> **EXERCISE INPUT**
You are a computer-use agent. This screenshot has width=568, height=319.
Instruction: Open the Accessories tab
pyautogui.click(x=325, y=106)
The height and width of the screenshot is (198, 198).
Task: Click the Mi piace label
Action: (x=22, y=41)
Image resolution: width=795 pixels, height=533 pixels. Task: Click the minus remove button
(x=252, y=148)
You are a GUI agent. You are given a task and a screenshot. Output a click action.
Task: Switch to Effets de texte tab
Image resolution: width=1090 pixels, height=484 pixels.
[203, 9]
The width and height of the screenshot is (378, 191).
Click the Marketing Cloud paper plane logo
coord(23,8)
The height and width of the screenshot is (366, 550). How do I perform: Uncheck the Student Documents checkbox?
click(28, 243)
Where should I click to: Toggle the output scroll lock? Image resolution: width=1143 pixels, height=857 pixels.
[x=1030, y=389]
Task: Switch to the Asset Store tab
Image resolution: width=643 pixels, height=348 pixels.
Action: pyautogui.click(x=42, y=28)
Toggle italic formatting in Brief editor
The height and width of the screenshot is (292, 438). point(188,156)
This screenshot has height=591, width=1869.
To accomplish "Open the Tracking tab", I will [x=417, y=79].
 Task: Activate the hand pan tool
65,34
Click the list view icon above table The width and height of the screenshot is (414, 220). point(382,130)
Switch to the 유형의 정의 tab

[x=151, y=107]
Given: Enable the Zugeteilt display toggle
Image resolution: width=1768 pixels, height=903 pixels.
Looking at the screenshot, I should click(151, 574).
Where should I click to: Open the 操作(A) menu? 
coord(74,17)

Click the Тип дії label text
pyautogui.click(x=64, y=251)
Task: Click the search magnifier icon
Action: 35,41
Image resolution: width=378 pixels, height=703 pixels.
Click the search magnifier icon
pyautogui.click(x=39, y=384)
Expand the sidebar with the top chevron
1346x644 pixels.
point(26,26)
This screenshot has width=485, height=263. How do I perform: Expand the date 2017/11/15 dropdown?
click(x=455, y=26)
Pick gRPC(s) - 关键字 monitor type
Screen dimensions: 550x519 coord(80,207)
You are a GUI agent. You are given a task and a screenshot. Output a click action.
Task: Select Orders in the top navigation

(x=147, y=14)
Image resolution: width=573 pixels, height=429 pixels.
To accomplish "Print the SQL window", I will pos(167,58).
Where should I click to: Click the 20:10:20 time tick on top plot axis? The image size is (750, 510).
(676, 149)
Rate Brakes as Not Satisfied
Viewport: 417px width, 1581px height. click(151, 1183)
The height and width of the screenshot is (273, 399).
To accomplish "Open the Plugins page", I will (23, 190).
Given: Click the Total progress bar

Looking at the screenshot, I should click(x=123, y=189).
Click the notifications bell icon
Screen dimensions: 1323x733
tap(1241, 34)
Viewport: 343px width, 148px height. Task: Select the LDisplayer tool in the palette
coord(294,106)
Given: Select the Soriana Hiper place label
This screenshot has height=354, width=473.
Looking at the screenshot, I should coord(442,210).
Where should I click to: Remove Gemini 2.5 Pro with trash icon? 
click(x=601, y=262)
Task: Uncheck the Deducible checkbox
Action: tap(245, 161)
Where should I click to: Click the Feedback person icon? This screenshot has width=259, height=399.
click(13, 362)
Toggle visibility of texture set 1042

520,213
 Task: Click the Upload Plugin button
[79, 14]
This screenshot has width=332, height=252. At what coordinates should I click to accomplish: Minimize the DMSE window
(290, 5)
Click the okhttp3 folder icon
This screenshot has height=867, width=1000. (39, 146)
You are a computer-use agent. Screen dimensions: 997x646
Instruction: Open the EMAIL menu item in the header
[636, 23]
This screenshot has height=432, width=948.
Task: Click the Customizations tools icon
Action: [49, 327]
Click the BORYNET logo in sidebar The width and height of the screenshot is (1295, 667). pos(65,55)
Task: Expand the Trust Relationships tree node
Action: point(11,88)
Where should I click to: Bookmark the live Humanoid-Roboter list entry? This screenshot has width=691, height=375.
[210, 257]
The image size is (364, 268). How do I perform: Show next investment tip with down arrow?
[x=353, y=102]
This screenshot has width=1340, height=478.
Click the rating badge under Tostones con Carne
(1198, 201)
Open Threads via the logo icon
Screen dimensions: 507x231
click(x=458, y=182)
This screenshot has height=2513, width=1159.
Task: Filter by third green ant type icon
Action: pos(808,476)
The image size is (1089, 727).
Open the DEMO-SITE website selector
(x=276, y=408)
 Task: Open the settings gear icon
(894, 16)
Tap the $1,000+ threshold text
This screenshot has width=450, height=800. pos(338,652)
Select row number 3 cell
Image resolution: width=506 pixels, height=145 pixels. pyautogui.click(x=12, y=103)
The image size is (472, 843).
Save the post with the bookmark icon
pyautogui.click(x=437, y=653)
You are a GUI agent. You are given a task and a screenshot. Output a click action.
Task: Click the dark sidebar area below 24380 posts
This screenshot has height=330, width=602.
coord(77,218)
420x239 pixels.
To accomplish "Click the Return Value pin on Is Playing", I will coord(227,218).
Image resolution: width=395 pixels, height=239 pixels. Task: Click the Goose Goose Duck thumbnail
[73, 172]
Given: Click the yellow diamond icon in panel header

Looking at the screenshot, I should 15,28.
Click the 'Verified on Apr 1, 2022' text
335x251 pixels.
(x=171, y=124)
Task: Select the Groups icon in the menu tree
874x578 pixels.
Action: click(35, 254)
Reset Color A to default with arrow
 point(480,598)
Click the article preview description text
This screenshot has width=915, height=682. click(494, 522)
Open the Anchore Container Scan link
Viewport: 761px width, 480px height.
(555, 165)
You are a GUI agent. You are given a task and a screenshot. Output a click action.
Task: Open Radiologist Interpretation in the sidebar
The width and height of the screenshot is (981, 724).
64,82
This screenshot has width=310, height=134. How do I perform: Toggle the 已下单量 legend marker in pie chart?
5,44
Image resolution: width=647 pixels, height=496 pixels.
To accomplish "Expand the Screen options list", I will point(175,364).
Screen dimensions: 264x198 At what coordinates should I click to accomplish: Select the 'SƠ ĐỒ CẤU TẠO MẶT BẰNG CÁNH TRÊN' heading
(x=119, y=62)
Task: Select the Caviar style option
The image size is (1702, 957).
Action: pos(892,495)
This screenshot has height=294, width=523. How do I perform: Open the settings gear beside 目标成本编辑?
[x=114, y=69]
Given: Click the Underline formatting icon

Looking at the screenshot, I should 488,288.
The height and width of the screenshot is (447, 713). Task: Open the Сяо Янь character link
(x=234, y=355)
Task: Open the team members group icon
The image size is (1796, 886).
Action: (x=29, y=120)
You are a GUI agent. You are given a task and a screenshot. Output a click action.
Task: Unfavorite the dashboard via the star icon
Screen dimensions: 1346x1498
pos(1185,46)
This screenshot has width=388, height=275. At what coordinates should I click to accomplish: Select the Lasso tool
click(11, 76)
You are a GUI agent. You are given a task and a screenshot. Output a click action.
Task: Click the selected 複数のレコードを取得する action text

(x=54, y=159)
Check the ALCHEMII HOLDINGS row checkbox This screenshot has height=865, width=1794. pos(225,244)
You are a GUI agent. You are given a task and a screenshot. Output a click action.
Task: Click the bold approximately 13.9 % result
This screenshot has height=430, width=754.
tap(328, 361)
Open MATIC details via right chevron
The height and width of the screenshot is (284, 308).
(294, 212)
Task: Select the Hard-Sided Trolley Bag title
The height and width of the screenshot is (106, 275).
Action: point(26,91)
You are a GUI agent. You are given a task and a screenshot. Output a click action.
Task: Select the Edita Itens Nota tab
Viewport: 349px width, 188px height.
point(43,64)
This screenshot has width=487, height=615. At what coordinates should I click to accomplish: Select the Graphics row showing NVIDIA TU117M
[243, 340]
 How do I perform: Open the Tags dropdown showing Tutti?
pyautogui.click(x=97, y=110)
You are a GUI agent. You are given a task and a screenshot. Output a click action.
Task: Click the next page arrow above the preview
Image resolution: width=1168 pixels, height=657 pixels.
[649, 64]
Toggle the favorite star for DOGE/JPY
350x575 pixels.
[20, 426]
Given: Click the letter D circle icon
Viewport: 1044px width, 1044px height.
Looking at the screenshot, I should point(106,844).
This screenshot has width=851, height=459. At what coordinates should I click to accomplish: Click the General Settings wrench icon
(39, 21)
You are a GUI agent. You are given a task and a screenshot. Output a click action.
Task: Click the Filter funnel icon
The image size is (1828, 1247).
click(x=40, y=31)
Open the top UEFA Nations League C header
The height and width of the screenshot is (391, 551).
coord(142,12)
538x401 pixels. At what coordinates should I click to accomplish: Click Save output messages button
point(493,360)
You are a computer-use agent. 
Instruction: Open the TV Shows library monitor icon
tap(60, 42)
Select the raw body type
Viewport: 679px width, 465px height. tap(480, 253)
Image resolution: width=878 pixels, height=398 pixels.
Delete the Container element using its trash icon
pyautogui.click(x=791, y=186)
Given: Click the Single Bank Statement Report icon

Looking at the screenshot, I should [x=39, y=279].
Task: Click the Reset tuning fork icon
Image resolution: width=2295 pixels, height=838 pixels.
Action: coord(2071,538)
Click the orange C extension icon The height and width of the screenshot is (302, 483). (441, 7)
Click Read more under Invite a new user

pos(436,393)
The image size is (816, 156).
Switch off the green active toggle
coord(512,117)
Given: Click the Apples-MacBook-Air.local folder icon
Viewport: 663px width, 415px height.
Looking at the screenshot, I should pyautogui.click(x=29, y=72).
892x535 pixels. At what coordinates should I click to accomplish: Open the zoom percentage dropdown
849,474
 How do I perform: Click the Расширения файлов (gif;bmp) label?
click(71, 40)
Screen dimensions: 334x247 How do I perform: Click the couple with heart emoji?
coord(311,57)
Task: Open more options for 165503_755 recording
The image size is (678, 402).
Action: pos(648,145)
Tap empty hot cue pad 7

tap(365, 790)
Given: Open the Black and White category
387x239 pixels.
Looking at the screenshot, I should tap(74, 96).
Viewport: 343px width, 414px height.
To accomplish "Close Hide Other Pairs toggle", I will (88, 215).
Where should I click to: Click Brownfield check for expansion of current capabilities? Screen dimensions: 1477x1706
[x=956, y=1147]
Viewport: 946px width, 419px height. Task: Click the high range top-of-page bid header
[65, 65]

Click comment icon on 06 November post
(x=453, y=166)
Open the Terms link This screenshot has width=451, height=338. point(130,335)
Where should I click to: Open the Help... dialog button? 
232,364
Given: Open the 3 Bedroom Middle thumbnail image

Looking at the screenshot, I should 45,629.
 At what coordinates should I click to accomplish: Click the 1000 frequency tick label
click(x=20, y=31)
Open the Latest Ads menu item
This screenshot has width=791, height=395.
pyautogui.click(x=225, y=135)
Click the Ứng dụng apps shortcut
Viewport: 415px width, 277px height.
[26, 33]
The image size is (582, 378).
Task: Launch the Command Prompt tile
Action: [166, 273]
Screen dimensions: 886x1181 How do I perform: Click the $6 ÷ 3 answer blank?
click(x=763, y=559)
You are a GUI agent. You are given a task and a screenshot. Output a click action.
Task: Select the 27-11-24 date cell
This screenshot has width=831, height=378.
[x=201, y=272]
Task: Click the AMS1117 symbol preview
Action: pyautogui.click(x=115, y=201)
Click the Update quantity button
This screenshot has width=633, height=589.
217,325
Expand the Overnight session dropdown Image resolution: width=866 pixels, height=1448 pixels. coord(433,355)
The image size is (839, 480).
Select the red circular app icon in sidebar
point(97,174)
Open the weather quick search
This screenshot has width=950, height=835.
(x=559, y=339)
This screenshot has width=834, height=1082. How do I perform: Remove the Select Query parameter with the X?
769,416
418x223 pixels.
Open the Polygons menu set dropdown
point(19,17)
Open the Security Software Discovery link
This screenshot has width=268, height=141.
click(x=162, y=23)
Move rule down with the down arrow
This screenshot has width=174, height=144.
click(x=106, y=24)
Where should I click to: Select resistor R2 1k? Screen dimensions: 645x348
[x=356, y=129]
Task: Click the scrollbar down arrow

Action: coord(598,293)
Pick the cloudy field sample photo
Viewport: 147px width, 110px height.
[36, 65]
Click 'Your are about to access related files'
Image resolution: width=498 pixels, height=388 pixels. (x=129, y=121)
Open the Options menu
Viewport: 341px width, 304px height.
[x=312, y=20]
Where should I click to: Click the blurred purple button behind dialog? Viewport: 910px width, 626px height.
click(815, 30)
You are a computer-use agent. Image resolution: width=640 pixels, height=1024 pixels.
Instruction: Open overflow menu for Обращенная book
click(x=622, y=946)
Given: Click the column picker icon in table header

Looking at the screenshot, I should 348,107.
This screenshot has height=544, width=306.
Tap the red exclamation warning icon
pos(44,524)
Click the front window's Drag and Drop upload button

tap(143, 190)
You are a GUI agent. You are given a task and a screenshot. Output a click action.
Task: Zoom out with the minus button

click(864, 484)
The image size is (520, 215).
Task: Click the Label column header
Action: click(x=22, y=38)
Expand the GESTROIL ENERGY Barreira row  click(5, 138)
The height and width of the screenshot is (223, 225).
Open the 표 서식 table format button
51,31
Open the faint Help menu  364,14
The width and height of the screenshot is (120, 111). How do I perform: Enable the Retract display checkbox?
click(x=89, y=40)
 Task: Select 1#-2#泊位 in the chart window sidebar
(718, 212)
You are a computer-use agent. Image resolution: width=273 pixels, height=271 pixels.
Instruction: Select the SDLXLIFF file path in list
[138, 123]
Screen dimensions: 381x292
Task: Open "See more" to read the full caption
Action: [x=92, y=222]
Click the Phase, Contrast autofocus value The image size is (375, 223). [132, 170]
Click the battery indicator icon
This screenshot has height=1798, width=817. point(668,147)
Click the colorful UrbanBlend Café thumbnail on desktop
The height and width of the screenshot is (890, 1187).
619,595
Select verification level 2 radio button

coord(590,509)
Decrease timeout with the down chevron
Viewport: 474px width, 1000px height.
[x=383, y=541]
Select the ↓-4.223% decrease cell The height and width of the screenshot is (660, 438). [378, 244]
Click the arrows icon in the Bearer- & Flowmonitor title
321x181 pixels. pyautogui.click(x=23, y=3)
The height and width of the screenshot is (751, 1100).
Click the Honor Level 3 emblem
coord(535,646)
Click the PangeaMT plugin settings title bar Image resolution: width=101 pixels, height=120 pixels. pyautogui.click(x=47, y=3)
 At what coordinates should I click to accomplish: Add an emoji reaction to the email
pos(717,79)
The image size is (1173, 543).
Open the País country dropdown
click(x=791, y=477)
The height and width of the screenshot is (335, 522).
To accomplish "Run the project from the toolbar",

> **WHAT THE EXERCISE ASKS**
Repeat, word for word, the lines above between the line holding "Where should I click to: Open the Help..." and the line holding "Task: Select the 27-11-24 date cell", inclusive; omit everything else.

> **OUTPUT OF THE TASK**
Where should I click to: Open the Help... dialog button? 
232,364
Given: Open the 3 Bedroom Middle thumbnail image

Looking at the screenshot, I should 45,629.
 At what coordinates should I click to accomplish: Click the 1000 frequency tick label
click(x=20, y=31)
Open the Latest Ads menu item
This screenshot has width=791, height=395.
pyautogui.click(x=225, y=135)
Click the Ứng dụng apps shortcut
Viewport: 415px width, 277px height.
[26, 33]
The image size is (582, 378).
Task: Launch the Command Prompt tile
Action: [166, 273]
Screen dimensions: 886x1181 How do I perform: Click the $6 ÷ 3 answer blank?
click(x=763, y=559)
You are a GUI agent. You are given a task and a screenshot. Output a click action.
Task: Select the 27-11-24 date cell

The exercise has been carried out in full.